13

It's been some time now that I am trying to get myself to write a parser in Javascript for org-mode. I had no trouble at all parsing the outline (which I did in a few minutes), but parsing the actual content is far more difficult, and I'm having trouble with imbricated lists, for example.

* This is a heading
  P1 Start a paragraph here but since it is the first indentation level
the paragraph may have a lower indentation on the next line
    or a greater one for that matter.

  + LI1.1 I am beginning a list here
  + LI1.2 Here begins another list item
    which continues here
      and also here
  P2 but is broken here (this line becomes a paragraph
  outside of the first list).
  + LI2.1 P1 Second list item.
    - LI2.1.1 Inner list with a simple item
    - LI2.1.2 P1 and with an item containing several paragraphs.
      Here is the second line in the item, and now

      LI2.1.2 P2 I begin a new paragraph still in the same item. 
        The indentation can be only higher
    LI2.1 P2 but if the indentation is lower, it breaks the item, 
    (and the whole list), and this is a paragraph in the LI2.1
    list item

    - LI 2.2.1 You get the picture
  P3 Just plain text outside of the list.
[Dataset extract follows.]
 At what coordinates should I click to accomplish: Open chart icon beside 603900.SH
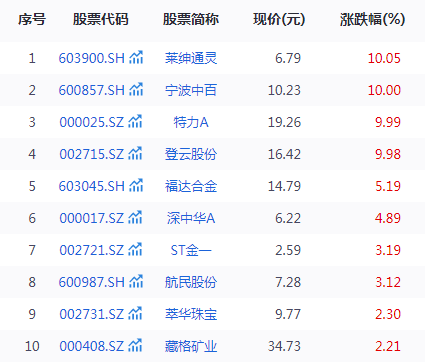pos(136,57)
(In the above example, the PX and LIX.Y are only there to show explicitly the beginning of new blocks, they would not be present in the actual document. P stand for paragraph and LI for list item. In the HTML world, PX would be the beginning of a <p> tag. The numbering are just to help keep track of the nesting and changes of list.)

I wondered about the strategy to parse this kind of significant white-space imbricated blocks, clearly I can parse line by line without any backtracking or nothing, so it must be quite simple, but for some reason I couldn't manage to do it. I tried to get inspiration from Markdown parsers, or such things that are supposed to have similar imbrication features but they appeared to me (for the ones I saw) to be very hacky, full of regexes and I hoped I could write something cleaner (org-mode "grammar" being quite huge when you come to think about it, it will grow little by little and I'd like the whole thing to be maintainable and allow to plug-in new features easily).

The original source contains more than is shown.